■ READING PASSAGE:
# Using Dask to parallel process the global mean sea level anomaly using PO.DAAC data in the cloud

#### Jinbo Wang <Jinbo.Wang@jpl.nasa.gov>

#### June 13, 2022

This notebook demonstrates parallel computing using Dask within the AWS cloud. This code can only be ran in the AWS US-West-2. 

The global mean sea level is an important climate indicator. It can be calculated from the global-gridded altimetry product. In this example, we will use the gridded MEaSUREs sea surface height (SSH) Level-4 product hosted in POCLOUD. The details can be found on the product's [landing page](https://podaac.jpl.nasa.gov/dataset/SEA_SURFACE_HEIGHT_ALT_GRIDS_L4_2SATS_5DAY_6THDEG_V_JPL1812]).

The gridded SSH product has 1992 files. Each file represent a 5-day mean sea surface height on a 1/6-degree grid. In this demonstration, we first show that calculating the global mean sea level from 1922 file takes 17 minutes if we use a signal thread, but 42 seconds if we use Dask with 32 workers.

■ WHAT THIS TASK INVOLVES:
Write out the Dask sea level notebook introduction above word for word, from its title line through its last sentence.

■ DATA EXTRACT:

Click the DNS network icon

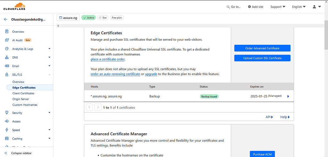pos(7,58)
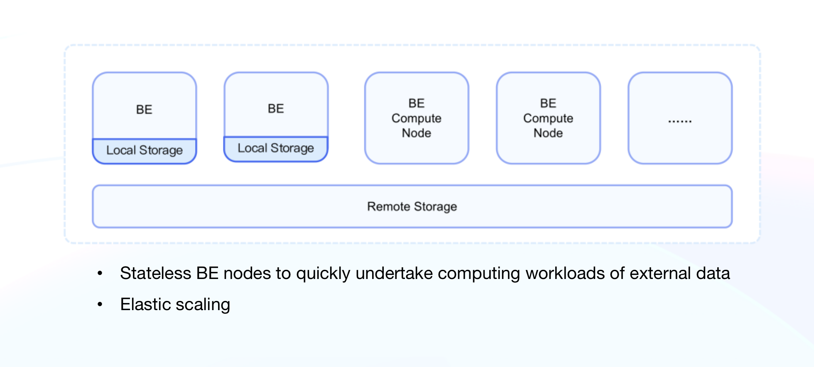Click the ellipsis placeholder node box
Viewport: 814px width, 367px height.
[x=680, y=118]
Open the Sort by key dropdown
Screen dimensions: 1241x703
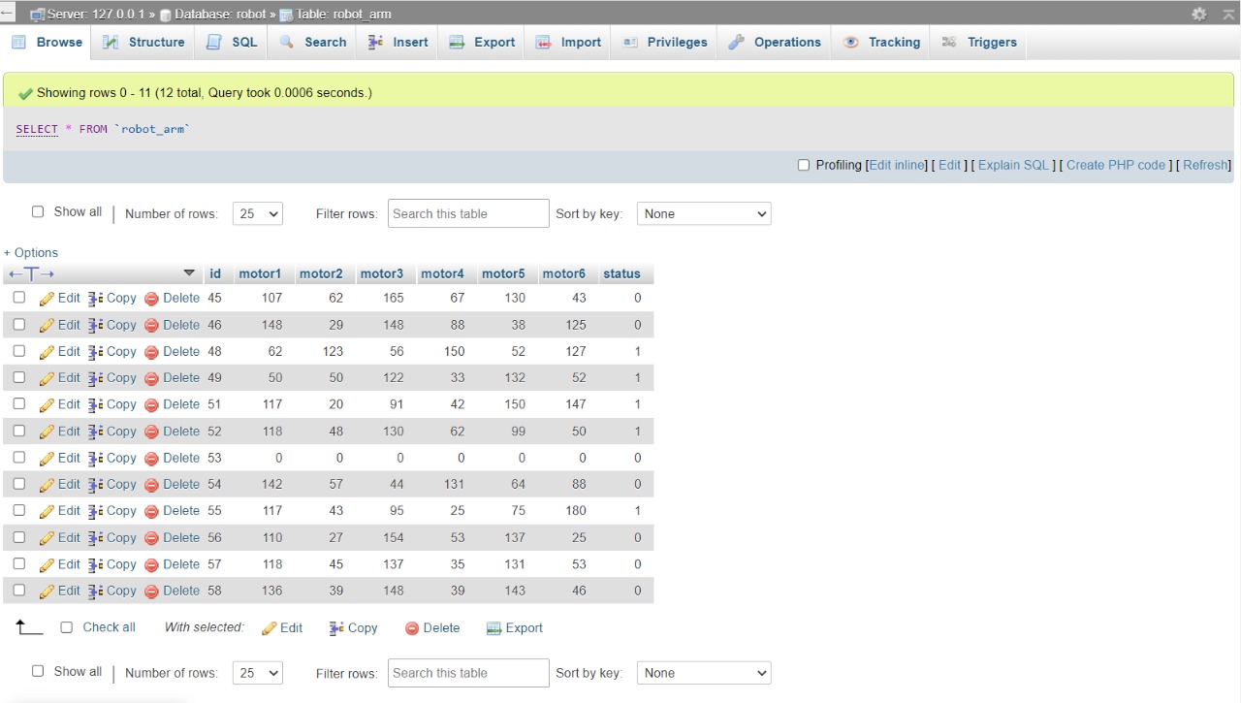point(703,213)
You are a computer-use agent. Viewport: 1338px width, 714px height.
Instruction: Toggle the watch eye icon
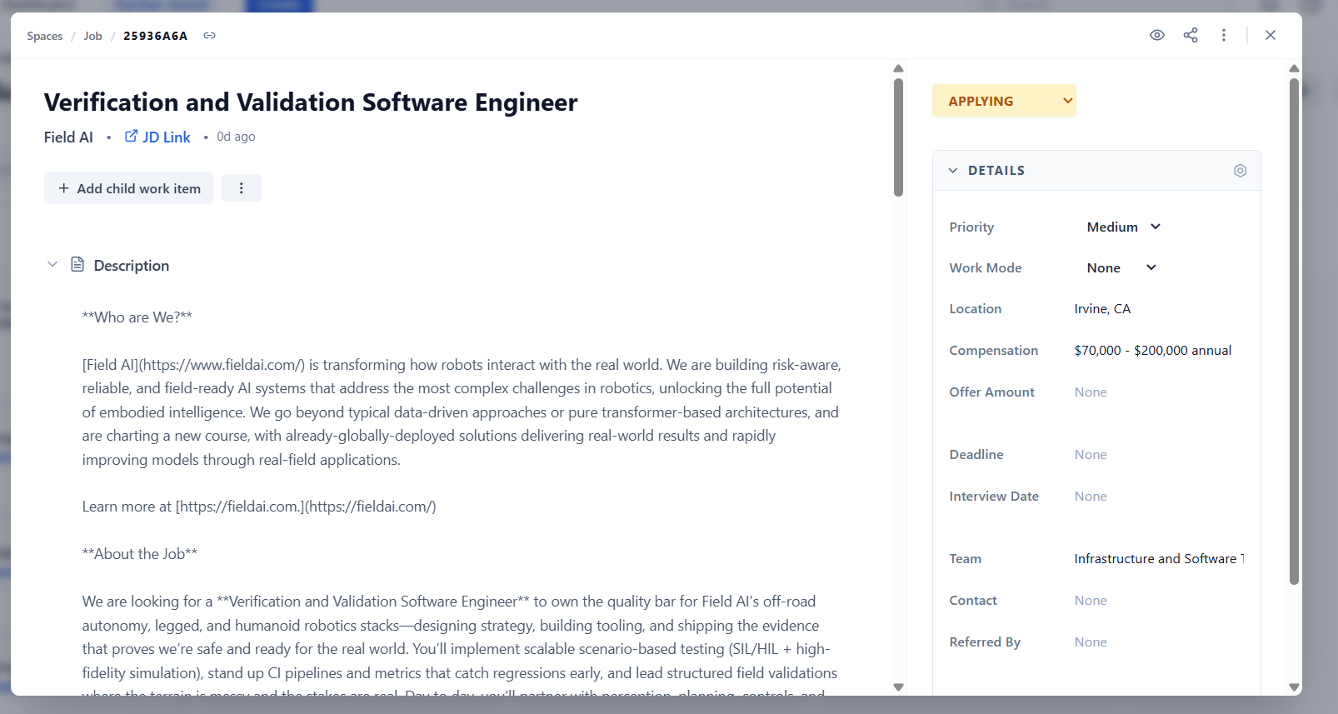point(1156,35)
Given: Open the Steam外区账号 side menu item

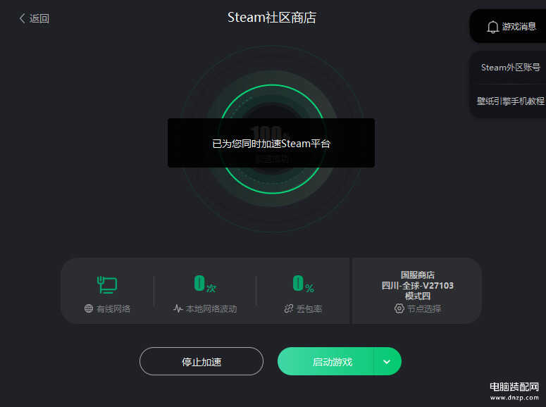Looking at the screenshot, I should click(511, 67).
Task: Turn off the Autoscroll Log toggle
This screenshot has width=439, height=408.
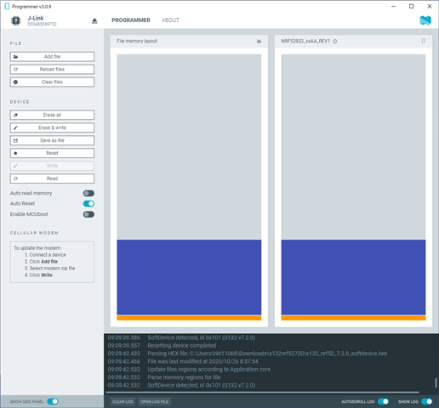Action: [x=383, y=401]
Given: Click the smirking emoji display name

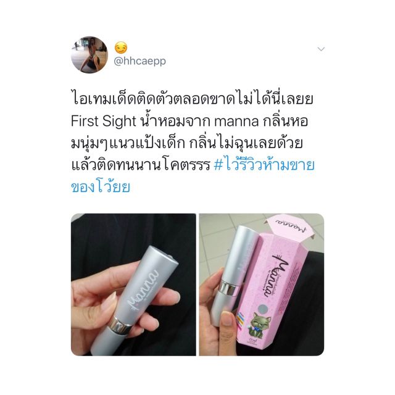Looking at the screenshot, I should tap(121, 48).
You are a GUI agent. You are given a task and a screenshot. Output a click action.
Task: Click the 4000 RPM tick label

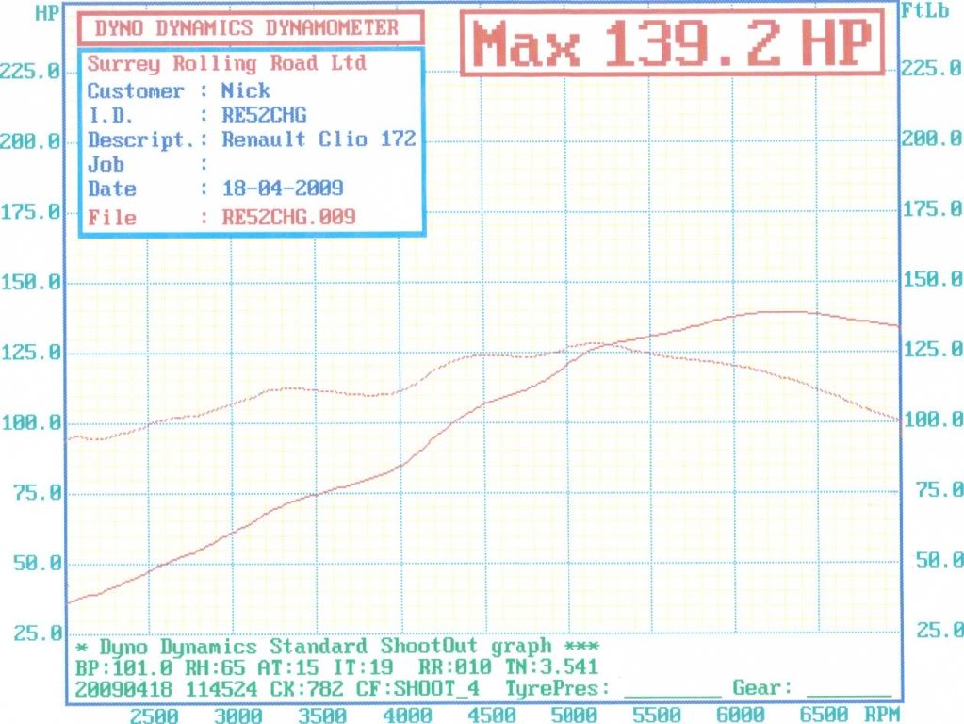[406, 715]
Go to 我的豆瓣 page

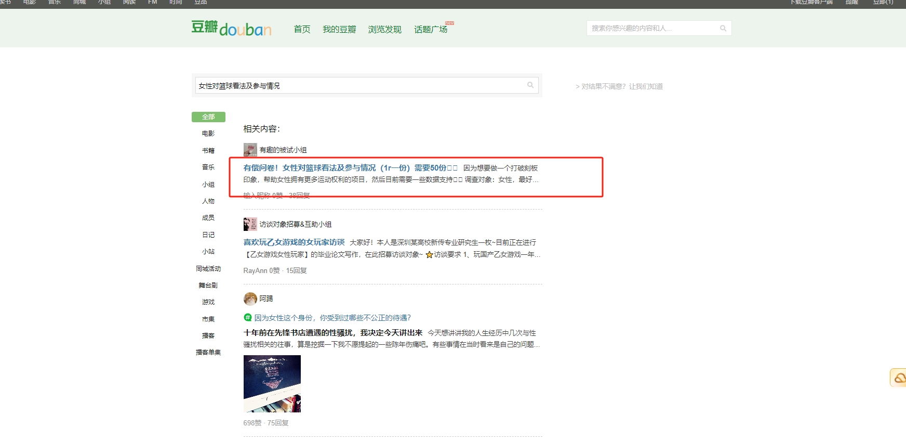[339, 30]
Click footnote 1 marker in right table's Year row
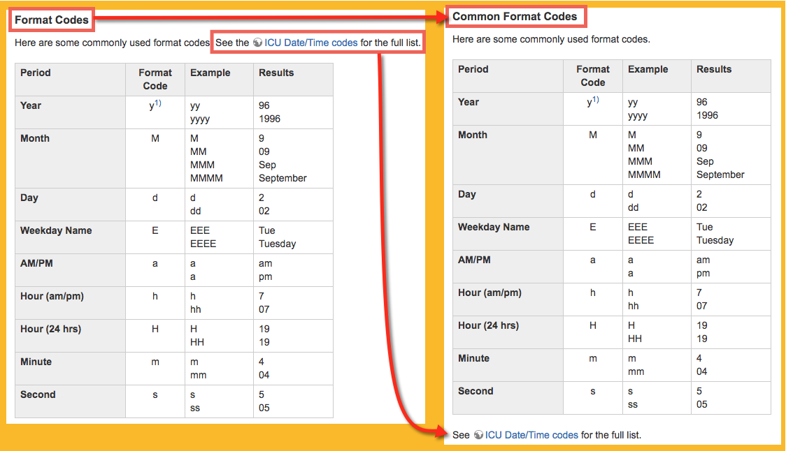The height and width of the screenshot is (451, 786). 596,101
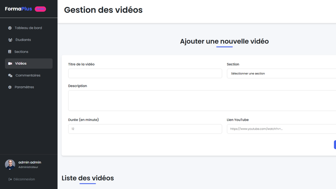Click the FormaPlus logo text
The height and width of the screenshot is (189, 336).
(x=19, y=9)
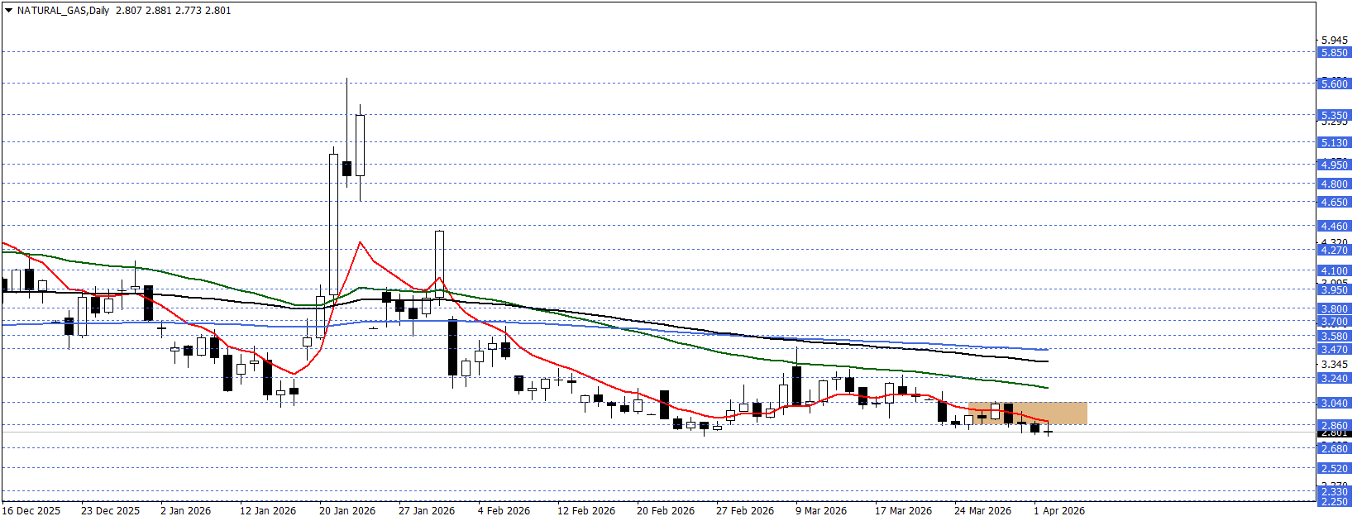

■ RESPONSE BELOW:
# Using Dask to parallel process the global mean sea level anomaly using PO.DAAC data in the cloud

#### Jinbo Wang <Jinbo.Wang@jpl.nasa.gov>

#### June 13, 2022

This notebook demonstrates parallel computing using Dask within the AWS cloud. This code can only be ran in the AWS US-West-2. 

The global mean sea level is an important climate indicator. It can be calculated from the global-gridded altimetry product. In this example, we will use the gridded MEaSUREs sea surface height (SSH) Level-4 product hosted in POCLOUD. The details can be found on the product's [landing page](https://podaac.jpl.nasa.gov/dataset/SEA_SURFACE_HEIGHT_ALT_GRIDS_L4_2SATS_5DAY_6THDEG_V_JPL1812]).

The gridded SSH product has 1992 files. Each file represent a 5-day mean sea surface height on a 1/6-degree grid. In this demonstration, we first show that calculating the global mean sea level from 1922 file takes 17 minutes if we use a signal thread, but 42 seconds if we use Dask with 32 workers.